We first meet Jonas Taylor as he’s trying to rescue some military guys from a nuclear submarine. He only manages to get half of them out before the sub is crushed by… something. Jonas has some crazy ideas about what that something was, but the pencil necks topside just think he panicked and that oxygen bubbles went to his brain or something and he got a bunch of people killed. So Jonas goes on self-imposed action hero exile in Thailand. Foight a shahk? Sorry, mate, oy’m retoiyad.
But when Jonas’ ex-wife (Jessica McNamee) gets trapped in a submersible miles below the surface in a secret compartment of the ocean (what they thought was the ocean floor was actually just a curtain of hydrogen molecules… don’t ask), there’s only one guy to call. When they catch up to Jonas in a sweaty bar, he hasn’t grown a big scraggly beard or anything, he’s just the same guy, sweaty and chiseled and covered head to toe in a thin layer of stubble, only now with a beer in his hand. I like to think that Jason Statham has a special rider in his contract, “must always be Jason Statham.”
Eventually Dr. Zhang (Winston Chao) and his foxy daughter, Suyin (Li Bingbing), marine biologists at a fancy institute on an isolated deep sea platform outside Shanghai, bankrolled by an Elon Musk-esque billionaire played by Rainn Wilson, convince Jonas to get back on the submersible and go save his ex-wife and her team of plucky ethnic comic relief. From this jumping off point, the movie becomes a series of narrative contrivances meant to put Jason Statham in the water with a giant CGI shark.
As relatively weak as the CGI is, The Meg is brilliant at giving its dopey characters consistently entertaining dialogue and striking the perfect balance of clever/stupid without being overly self-aware. There are so many great lines, from “you’re telling me one fish did all of this?” to my favorite line of the movie, the excuse for Jason Statham to get in the water with a 75-foot shark armed with nothing but his wetsuit and harpoon gun: “She’s shown a pattern of aggression towards boats.”
Maybe it was because of something in The Meg’s childhood? Let’s explore this.
It turns out that the draw of the movie isn’t really about how good the CGI Meg looks, it’s more about the wacky situations Meg gets herself into; the screeching tourists on the beach worried about their fat children or tiny dogs.

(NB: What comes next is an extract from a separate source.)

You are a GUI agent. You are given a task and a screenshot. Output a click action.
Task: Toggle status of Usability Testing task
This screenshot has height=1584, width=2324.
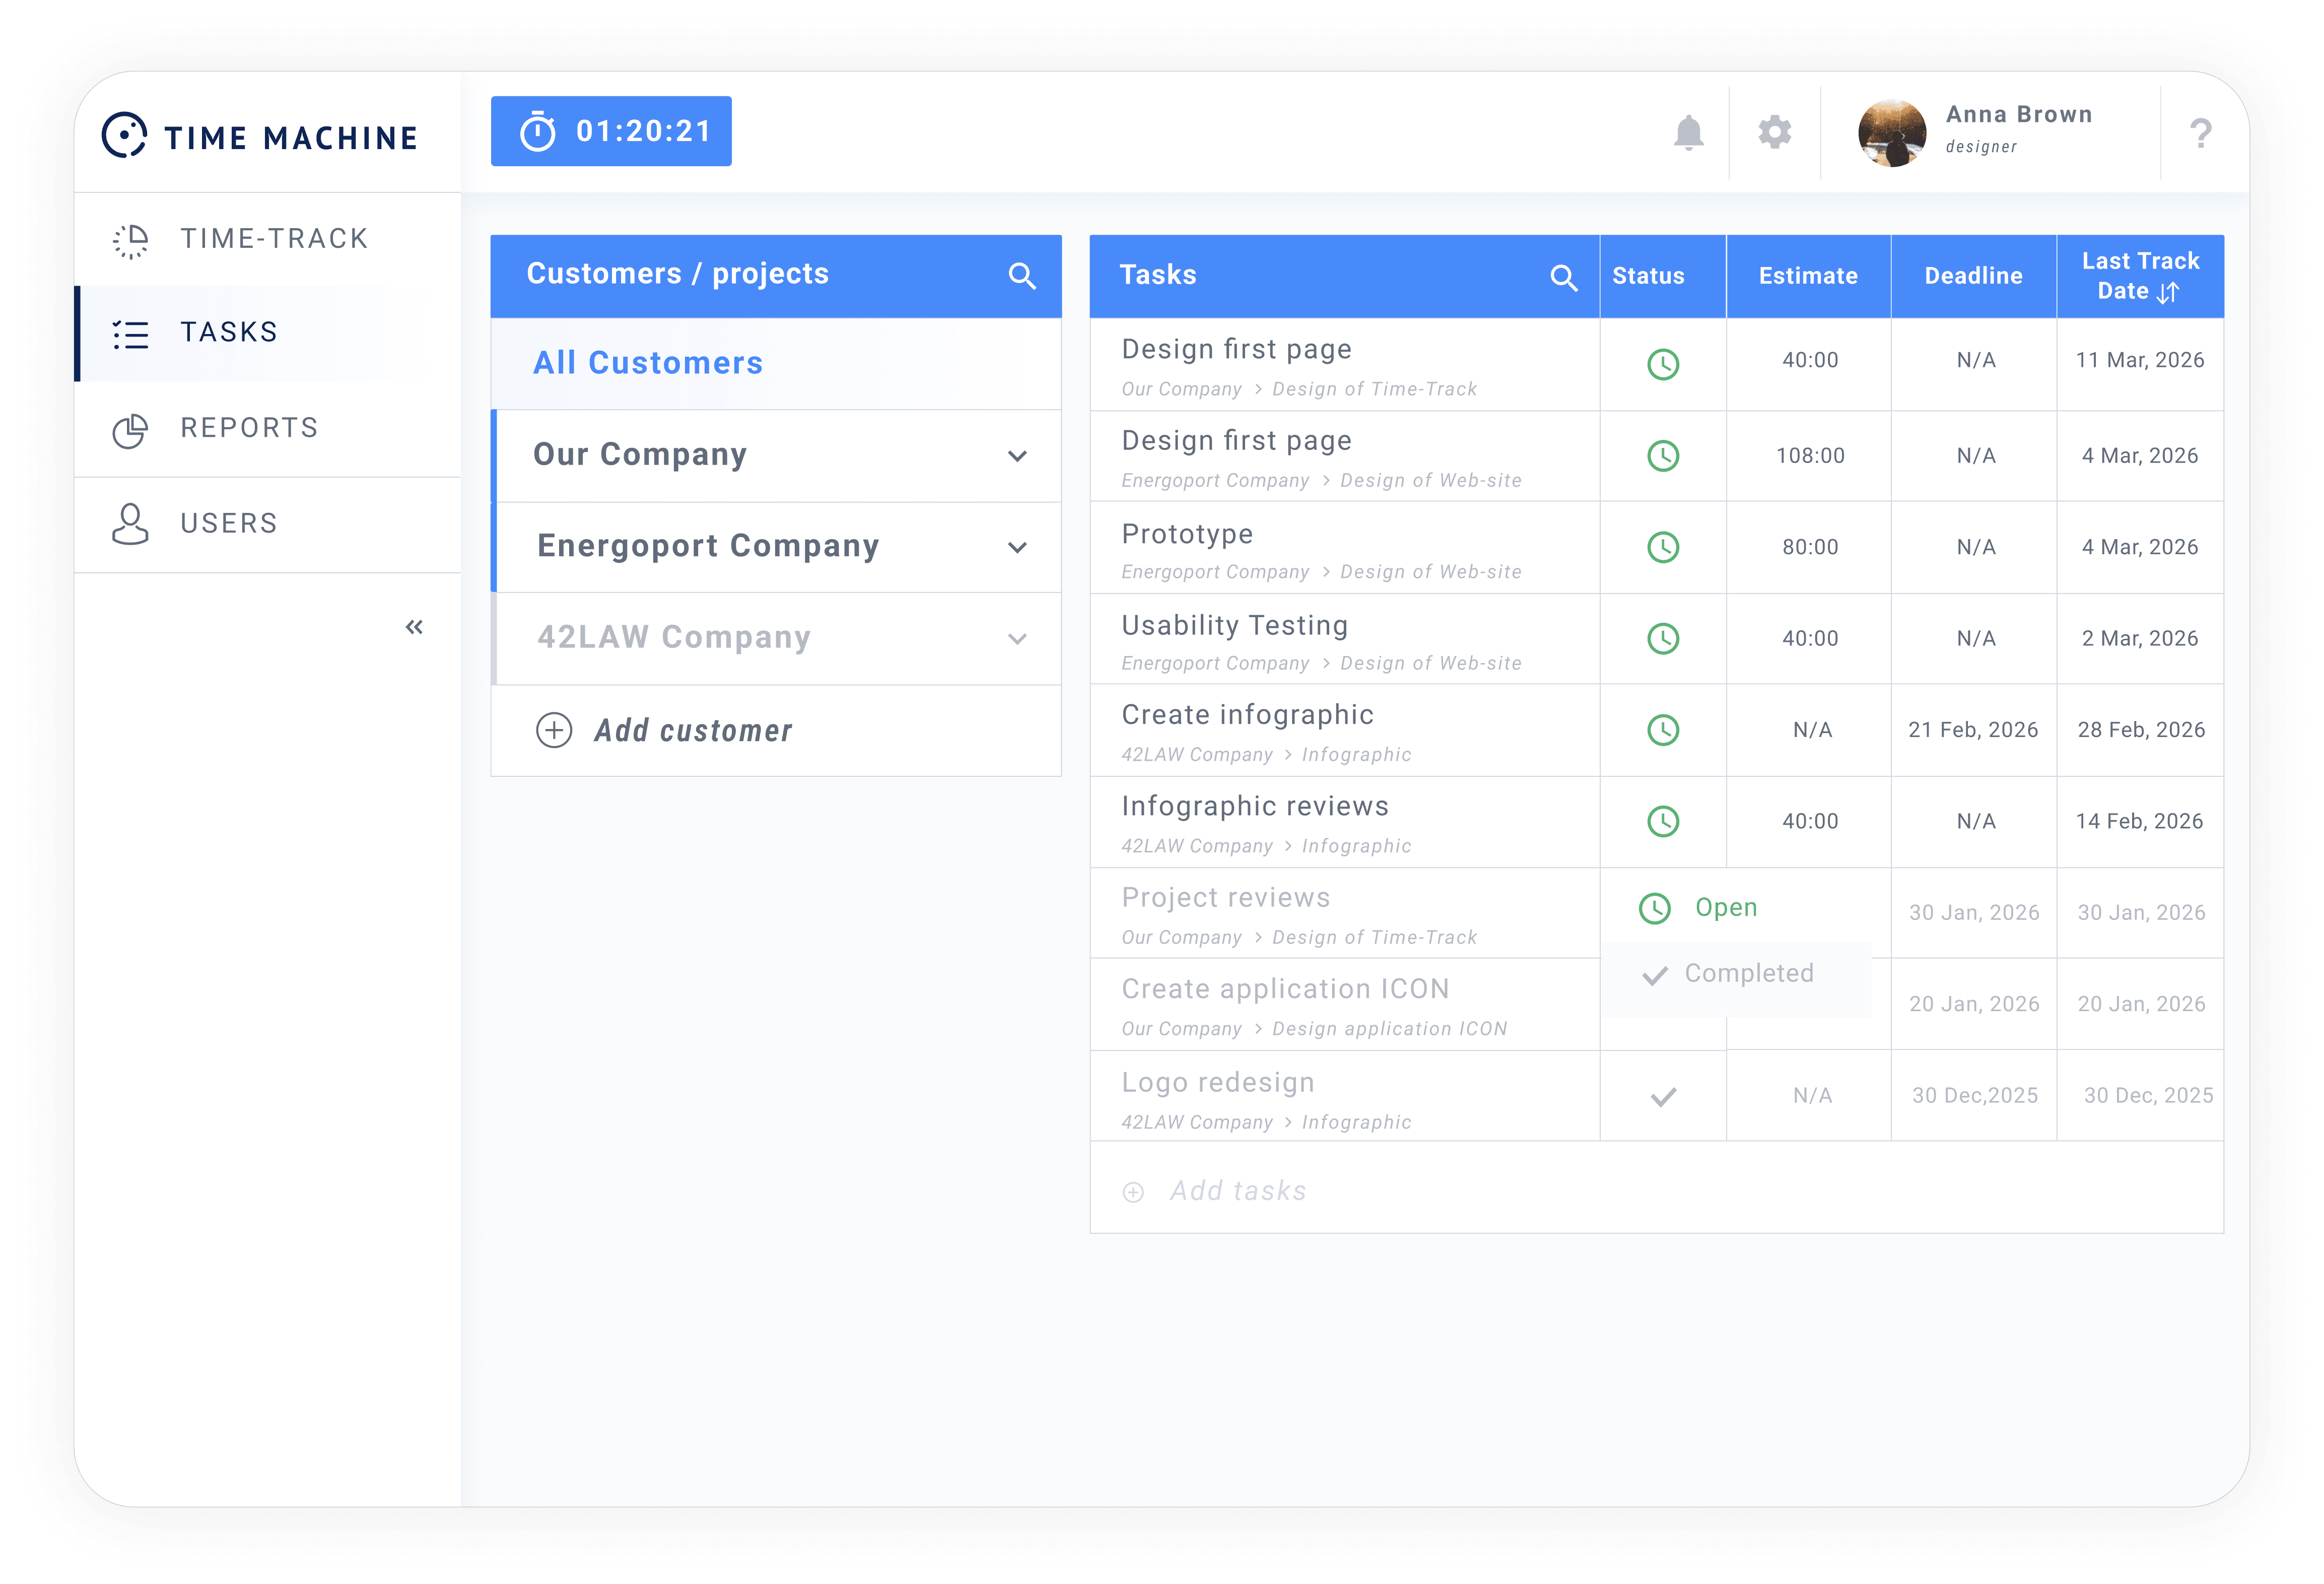(1662, 639)
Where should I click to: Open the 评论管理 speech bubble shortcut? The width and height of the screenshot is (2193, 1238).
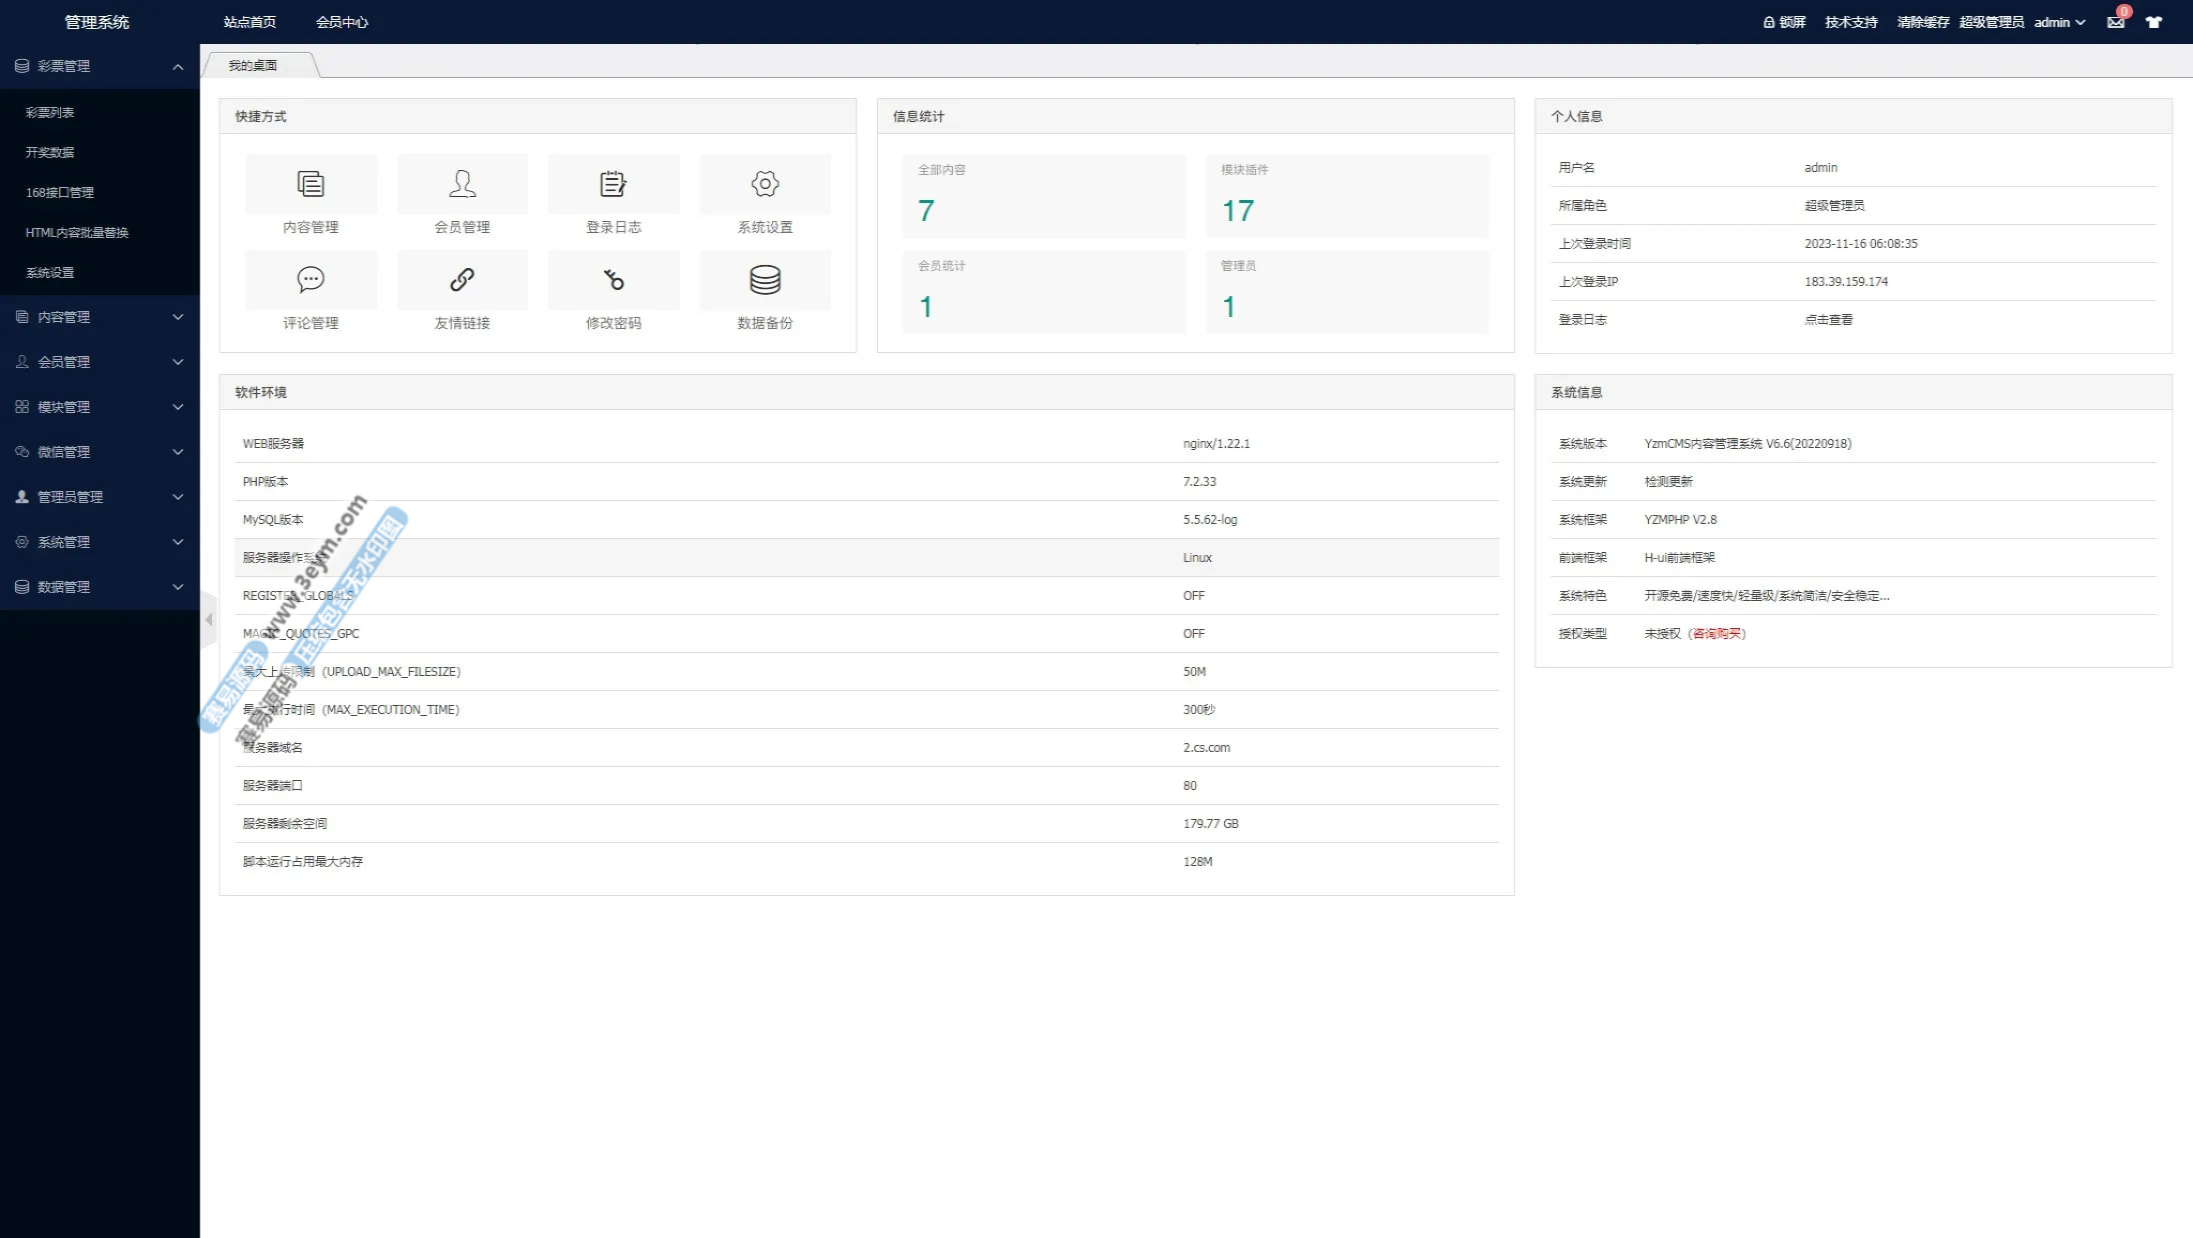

It’s also possible that The Meg‘s producers blew their entire CGI budget on “Jaxx,” a computer hacker character allegedly played by Australian former MTV VJ Ruby Rose, but who is clearly a video game character.
Why did they want a video game character in the movie? I’m not quite sure, maybe it was a cross-promotional deal between The Meg, the video game, and Ice Spiker.
The big question hanging over The Meg, other than whether Jason Statham will eventually get together with the foxy Chinese marine biologist, is what does The Meg want? What drives a giant prehistoric shark that’s escaped from a secret compartment in the ocean, anyway? Does she have dreams? The Meg flirts with a few possible answers, including the classic “mother nature’s retribution for man’s arrogant disregard for the environment,” but the beauty of The Meg is that all its hints at subtext are a misdirect. It really is just a movie about Jason Statham fighting a giant shark. All hints otherwise simply add suspense. He’s not going to teach us a valuable lesson about conservation, he’s going to fight a giant shark, and the climax is so perfect it had me pumping my fists in my seat. What more could you ask for?
If you see one movie about Jason Statham fighting a giant shark this summer, make it The Meg.